Crossing The Line Festival 2022
September 9–October 28
Featured in The New York Times and The New Yorker!
Now in its 15th year, Crossing The Line is FIAF’s annual arts and performance festival presented in partnership with NYC’s leading art institutions. This year’s curators, Mathilde Augé and Florent Masse present artists and perspectives from around the French-speaking world that convey thought provoking narratives along with ground-breaking, premiere performances to NY audiences. The 15th edition of the festival features a diverse group of audacious artists engaging with the most pressing issues of our time—including gender, sexuality, human connection, race and climate change—and exploring new territories in performing arts.
Festival Program
Omar Ba
Clin d’oeil
In conjunction with his solo show at the new location of TEMPLON Gallery in Chelsea, FIAF presents one of Omar Ba’s most important historical works, Clin d’œil à Cheikh Anta Diop-Un continent à la recherche de son histoire (2017). The artwork, presented on corrugated cardboard spanning the entire height of the FIAF Gallery, pays homage to Senegalese historian and politician Cheikh Anta Diop.
Marion Siéfert
_jeanne_dark_
7:30pm
Featured in The New York Times and The New Yorker!

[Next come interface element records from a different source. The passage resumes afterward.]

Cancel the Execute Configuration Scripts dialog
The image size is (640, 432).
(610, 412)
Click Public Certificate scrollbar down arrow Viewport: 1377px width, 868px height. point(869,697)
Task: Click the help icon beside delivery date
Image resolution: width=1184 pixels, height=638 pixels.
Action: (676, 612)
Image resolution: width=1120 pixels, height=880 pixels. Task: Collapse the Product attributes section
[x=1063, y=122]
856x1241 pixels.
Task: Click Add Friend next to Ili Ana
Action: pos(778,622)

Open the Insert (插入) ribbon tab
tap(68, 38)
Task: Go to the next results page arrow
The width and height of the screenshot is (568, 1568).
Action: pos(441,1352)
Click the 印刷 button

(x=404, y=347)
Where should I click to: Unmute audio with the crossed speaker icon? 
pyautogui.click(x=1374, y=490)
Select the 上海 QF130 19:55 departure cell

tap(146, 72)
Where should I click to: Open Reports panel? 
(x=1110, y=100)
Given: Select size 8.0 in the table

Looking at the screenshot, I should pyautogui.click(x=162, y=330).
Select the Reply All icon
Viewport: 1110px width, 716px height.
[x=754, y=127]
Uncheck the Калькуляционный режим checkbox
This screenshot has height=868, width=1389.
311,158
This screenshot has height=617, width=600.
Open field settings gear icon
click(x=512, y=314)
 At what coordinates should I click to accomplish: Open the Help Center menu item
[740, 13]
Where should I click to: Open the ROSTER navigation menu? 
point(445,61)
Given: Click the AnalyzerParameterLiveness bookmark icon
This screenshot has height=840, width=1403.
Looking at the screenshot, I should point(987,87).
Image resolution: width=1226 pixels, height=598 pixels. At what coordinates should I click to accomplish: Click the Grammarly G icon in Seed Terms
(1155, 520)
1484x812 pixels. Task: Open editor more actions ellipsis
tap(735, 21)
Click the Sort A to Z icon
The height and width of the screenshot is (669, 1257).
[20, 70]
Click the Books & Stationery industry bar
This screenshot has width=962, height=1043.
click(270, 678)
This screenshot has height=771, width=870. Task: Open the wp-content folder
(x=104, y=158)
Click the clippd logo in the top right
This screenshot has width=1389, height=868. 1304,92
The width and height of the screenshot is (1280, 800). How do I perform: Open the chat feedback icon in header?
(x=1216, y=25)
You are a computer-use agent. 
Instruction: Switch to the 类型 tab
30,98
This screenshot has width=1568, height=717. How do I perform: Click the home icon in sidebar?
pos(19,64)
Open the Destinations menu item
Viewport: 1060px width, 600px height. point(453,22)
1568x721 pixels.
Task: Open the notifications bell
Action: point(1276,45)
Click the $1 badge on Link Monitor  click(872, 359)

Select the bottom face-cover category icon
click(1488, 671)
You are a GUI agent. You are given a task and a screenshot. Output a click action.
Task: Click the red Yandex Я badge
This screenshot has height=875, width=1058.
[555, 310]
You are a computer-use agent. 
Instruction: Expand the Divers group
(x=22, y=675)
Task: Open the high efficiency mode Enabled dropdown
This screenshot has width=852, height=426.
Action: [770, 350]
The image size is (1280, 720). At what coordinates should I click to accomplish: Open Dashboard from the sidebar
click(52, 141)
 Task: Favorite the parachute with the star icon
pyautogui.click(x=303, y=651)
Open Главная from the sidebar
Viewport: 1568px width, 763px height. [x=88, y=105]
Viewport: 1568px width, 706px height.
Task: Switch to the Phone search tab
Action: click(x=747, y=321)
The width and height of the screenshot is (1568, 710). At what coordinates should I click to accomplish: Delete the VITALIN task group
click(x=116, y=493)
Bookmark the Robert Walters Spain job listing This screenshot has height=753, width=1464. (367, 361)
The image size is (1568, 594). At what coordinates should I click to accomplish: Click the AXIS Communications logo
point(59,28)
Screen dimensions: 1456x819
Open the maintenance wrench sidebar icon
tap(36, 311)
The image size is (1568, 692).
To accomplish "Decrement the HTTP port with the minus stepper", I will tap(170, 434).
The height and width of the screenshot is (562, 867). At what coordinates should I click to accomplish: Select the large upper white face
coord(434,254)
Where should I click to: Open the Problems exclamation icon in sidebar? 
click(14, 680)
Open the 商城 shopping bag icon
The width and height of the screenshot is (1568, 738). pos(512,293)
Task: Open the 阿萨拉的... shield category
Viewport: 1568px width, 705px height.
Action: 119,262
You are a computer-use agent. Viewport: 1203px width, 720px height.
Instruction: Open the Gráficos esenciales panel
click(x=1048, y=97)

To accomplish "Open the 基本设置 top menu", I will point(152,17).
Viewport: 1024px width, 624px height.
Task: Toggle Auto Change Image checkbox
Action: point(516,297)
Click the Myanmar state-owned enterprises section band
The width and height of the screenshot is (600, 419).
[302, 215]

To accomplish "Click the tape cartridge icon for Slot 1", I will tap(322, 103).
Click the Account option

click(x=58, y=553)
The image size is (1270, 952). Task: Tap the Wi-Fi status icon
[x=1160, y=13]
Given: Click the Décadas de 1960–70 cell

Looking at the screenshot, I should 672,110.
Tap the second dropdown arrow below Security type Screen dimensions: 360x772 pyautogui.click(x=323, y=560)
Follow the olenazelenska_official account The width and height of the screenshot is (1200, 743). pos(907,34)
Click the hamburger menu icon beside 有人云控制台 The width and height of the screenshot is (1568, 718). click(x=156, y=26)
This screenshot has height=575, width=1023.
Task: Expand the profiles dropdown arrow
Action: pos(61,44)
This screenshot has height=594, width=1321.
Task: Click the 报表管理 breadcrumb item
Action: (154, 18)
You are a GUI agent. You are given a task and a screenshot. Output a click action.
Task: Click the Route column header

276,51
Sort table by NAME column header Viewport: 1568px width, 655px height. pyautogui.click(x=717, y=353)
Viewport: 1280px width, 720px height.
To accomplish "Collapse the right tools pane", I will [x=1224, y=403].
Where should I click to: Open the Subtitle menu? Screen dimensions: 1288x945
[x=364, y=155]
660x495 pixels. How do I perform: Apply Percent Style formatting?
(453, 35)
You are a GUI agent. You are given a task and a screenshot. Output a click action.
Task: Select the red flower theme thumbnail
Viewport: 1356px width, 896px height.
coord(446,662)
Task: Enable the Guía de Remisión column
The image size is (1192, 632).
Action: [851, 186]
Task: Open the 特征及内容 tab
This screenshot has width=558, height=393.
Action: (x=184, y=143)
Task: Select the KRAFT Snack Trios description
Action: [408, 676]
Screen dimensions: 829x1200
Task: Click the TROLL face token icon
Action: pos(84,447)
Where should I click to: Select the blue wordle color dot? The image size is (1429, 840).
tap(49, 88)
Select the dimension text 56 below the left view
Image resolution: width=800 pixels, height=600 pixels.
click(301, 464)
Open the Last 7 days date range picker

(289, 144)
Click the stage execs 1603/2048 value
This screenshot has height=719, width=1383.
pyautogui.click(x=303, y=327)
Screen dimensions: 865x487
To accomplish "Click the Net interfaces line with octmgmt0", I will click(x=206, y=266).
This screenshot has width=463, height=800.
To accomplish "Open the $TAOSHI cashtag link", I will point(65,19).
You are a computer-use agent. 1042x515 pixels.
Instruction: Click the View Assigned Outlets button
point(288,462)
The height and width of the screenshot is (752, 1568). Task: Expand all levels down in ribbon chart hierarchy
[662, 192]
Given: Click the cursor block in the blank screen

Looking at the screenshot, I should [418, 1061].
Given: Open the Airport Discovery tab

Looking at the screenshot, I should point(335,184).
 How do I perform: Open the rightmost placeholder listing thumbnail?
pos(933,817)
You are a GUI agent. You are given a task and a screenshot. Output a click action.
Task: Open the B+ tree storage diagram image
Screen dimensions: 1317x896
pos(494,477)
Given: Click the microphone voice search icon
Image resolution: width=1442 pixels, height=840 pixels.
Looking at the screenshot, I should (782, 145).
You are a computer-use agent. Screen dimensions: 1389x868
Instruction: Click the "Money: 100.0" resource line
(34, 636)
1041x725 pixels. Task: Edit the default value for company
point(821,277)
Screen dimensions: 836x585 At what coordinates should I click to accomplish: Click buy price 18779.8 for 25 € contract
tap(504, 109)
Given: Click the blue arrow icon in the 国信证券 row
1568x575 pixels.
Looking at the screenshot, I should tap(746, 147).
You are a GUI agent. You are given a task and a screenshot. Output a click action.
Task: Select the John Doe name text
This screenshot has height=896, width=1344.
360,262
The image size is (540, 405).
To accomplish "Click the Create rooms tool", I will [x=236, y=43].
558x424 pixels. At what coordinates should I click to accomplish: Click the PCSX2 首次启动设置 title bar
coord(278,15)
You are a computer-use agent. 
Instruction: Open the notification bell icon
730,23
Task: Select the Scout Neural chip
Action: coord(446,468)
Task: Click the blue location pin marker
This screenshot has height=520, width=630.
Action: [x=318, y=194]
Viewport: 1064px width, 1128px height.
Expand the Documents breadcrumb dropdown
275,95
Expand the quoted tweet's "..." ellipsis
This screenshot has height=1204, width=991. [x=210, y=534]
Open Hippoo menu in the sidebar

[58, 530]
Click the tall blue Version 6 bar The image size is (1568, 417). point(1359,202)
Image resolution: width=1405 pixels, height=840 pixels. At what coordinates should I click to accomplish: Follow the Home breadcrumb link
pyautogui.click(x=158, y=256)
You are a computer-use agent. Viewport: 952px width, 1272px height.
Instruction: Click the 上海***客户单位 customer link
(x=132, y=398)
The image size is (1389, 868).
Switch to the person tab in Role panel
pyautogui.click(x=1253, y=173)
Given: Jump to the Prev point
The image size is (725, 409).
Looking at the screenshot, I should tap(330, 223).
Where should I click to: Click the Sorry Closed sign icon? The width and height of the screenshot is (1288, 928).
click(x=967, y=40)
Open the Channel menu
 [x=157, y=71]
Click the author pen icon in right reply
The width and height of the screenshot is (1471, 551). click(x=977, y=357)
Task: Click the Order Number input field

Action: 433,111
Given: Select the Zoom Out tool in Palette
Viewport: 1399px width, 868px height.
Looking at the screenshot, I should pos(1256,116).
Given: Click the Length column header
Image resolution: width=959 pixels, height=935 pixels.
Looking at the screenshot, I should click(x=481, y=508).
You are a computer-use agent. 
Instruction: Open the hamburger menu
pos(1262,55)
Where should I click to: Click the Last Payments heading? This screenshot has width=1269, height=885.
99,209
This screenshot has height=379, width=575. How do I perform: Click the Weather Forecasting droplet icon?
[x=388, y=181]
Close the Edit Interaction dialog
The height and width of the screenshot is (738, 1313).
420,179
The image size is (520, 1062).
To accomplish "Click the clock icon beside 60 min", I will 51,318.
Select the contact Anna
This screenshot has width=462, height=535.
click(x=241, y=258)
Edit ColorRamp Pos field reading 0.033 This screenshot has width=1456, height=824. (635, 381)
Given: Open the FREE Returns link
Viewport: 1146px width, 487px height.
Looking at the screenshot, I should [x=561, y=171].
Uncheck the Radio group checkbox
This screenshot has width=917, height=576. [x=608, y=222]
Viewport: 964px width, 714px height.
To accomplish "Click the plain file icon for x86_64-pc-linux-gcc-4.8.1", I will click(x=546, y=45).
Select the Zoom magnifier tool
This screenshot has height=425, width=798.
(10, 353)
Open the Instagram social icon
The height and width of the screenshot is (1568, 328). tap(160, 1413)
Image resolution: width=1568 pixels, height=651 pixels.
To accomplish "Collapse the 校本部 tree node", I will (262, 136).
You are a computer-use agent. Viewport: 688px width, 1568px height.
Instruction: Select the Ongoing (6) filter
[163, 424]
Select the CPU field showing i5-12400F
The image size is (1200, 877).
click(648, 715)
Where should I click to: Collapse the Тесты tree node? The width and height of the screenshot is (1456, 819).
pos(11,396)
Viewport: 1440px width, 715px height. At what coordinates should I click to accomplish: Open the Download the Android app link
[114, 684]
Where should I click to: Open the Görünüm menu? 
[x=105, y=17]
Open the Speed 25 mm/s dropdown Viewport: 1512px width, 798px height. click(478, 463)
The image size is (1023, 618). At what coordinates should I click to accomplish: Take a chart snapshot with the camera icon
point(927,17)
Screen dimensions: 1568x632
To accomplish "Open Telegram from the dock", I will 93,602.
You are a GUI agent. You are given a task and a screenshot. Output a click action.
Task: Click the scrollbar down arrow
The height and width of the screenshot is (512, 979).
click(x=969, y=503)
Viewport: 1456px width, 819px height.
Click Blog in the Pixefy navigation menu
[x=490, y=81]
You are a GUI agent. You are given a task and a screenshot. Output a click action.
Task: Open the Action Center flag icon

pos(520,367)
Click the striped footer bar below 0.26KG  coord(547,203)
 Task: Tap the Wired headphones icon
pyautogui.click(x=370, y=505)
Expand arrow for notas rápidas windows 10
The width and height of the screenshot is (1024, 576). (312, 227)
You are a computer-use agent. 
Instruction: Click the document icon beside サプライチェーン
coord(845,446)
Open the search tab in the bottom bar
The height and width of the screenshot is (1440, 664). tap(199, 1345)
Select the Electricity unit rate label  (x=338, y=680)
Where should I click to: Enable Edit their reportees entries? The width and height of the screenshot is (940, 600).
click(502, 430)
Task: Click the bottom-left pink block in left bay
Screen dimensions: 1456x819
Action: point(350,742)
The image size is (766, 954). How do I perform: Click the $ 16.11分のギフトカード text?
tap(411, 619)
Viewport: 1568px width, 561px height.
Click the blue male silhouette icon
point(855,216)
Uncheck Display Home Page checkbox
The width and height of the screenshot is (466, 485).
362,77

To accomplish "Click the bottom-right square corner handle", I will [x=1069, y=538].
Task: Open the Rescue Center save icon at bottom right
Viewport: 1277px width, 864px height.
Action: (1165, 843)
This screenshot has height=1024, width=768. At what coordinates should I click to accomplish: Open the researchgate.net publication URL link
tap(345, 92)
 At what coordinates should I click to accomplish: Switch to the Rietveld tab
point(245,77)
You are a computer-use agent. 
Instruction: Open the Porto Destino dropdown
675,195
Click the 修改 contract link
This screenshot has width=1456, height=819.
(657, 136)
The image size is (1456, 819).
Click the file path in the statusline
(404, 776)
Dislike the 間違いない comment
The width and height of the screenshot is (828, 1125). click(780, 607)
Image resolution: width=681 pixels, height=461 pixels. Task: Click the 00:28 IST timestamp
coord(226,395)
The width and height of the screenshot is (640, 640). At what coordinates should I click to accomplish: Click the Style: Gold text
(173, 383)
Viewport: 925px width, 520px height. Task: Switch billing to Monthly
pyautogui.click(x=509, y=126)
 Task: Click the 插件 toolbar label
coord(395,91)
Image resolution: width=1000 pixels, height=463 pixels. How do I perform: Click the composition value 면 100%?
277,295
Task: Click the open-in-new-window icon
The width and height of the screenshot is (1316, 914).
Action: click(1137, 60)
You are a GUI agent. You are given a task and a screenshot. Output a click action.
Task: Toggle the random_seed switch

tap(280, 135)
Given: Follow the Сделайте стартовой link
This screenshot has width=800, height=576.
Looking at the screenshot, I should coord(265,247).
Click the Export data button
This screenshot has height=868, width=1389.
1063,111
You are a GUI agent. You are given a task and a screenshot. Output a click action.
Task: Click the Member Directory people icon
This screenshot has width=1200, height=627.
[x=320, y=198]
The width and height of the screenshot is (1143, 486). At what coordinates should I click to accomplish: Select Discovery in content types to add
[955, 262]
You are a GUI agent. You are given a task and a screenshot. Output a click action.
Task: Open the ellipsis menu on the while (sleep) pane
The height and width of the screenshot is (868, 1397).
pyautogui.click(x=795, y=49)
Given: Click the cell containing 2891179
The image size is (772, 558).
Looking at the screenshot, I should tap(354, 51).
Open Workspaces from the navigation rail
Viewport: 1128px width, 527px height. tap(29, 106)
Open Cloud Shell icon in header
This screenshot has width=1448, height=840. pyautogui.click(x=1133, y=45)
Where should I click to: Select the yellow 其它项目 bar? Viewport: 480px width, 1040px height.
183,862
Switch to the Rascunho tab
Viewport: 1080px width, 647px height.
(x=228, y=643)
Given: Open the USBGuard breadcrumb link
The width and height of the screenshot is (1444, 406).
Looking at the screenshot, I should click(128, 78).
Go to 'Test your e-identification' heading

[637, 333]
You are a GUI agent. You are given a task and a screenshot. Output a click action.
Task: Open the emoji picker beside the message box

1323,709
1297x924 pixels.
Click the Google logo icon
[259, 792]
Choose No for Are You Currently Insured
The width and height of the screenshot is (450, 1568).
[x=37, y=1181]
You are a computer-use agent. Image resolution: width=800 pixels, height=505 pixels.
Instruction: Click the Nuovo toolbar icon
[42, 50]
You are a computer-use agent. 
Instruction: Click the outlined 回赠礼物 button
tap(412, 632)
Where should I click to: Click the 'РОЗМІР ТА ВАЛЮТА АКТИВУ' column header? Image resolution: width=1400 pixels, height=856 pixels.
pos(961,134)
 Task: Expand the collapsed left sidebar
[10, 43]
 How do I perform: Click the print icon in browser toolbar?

Under the Instagram pseudonym _jeanne_dark_, 16 year-old Jeanne breaks her silence about being bullied in hopes of finding meaningful interactions online. Delicately addressing the pertinent issues of bullying and sexuality, director Marion Siéfert creates a striking work that breaks the fourth wall of theater through intimate live Instagram video.
Felwine Sarr
and Étienne Minoungou
Traces – Speech to African Nations
Based on the Senegalese academic, philosopher and poet Felwine Sarr, this lyrical text is captivatingly performed by Burkinabe actor Etienne Minoungou as an inspiring and imaginative storyteller speaking to his African brothers.
Robyn Orlin
And so you see… our honourable blue sky and ever enduring sun… can only be consumed slice by slice…
7:30pm
In this powerful, solo dance piece from famed South African choreographer Robyn Orlin, dancer Albert Ibokwe Khoza embodies the creative energy of a younger generation with their intense desire to change society.
Felwine Sarr
and Dorcy Rugamba
Freedom, I’ll have lived your dream until the very last day
7:30pm
This musical theatre performance directed by Dorcy Rugamba brings together the famous political views of poet René Char, psychiatrist and political philosopher Frantz Fanon, and economist Felwine Sarr. The theme, which celebrates diversity and equity at its core, stands against abjection and reminds us of the difficult relationship between individual consciousness and collective fate.
Christopher Myers
Fire in the Head
7:30pm
A world premiere staged in Manhattan’s Chinatown, Fire in the Head salutes the tortured genius of the pathbreaking dancer and choreographer Vaslav Nijinsky, who, like many artists today, grappled with the confluence between global and personal crises.
Kimberly Bartosik
The Encounter
7:30pm
The Encounter blossomed in 2021 from the celebratory energy of choreographer Kimberly Bartosik’s return to the studio post-quarantine. The work is an encounter with oneself, pulling from what we are currently carrying in our bodies—grief, hope, fear, desire, newfound power—and pairs it with our dreams in this moment of reconciliation with time.
BAM in association with FIAF’s Crossing The Line Festival
CROWD
by Gisèle Vienne
7:30pm
In the US premiere of CROWD, the acclaimed French choreographer Gisèle Vienne transports audiences to a 1990’s Detroit rave, and a night spent losing oneself in the crowd.
Fouad Boussouf
Näss
Thu, Oct 20, Fri, Oct 21 & Sat, Oct 22 at 8pm
Sun, Oct 23 at 2pm
Moroccan choreographer Fouad Boussouf presents the NY premiere of Näss (People). Inspired by an array of dance traditions, the performance is comprised of a corps of seven dancers that respond to powerful beats of percussion and electronic music.
Bruno Latour
and Frédérique Aït-Touati
The Terrestrial Trilogy
Inside, Moving Earths and Viral
Fri, Oct 28 at 7pm
In Honor of Bruno Latour
The late philosopher Bruno Latour worked with director Frédérique Aït-Touati to make the stage a place for “scenic essays” and philosophical experimentation in The Terrestrial Trilogy, a reflection on the need for a profound renewal of our representations of the terrestrial world, living and non-living.
Caroline Guiela Nguyen
FRATERNITY, A Fantastic Tale
7:30pm
In Caroline Guiela Nguyen’s play FRATERNITY, an ensemble cast of professional and amateur actors take audiences on a wild adventure! In a freak incident, part of the human race disappears from the planet. Those who still remain try to heal and make sense of the unexpected loss, now navigating their world without partners, parents and friends.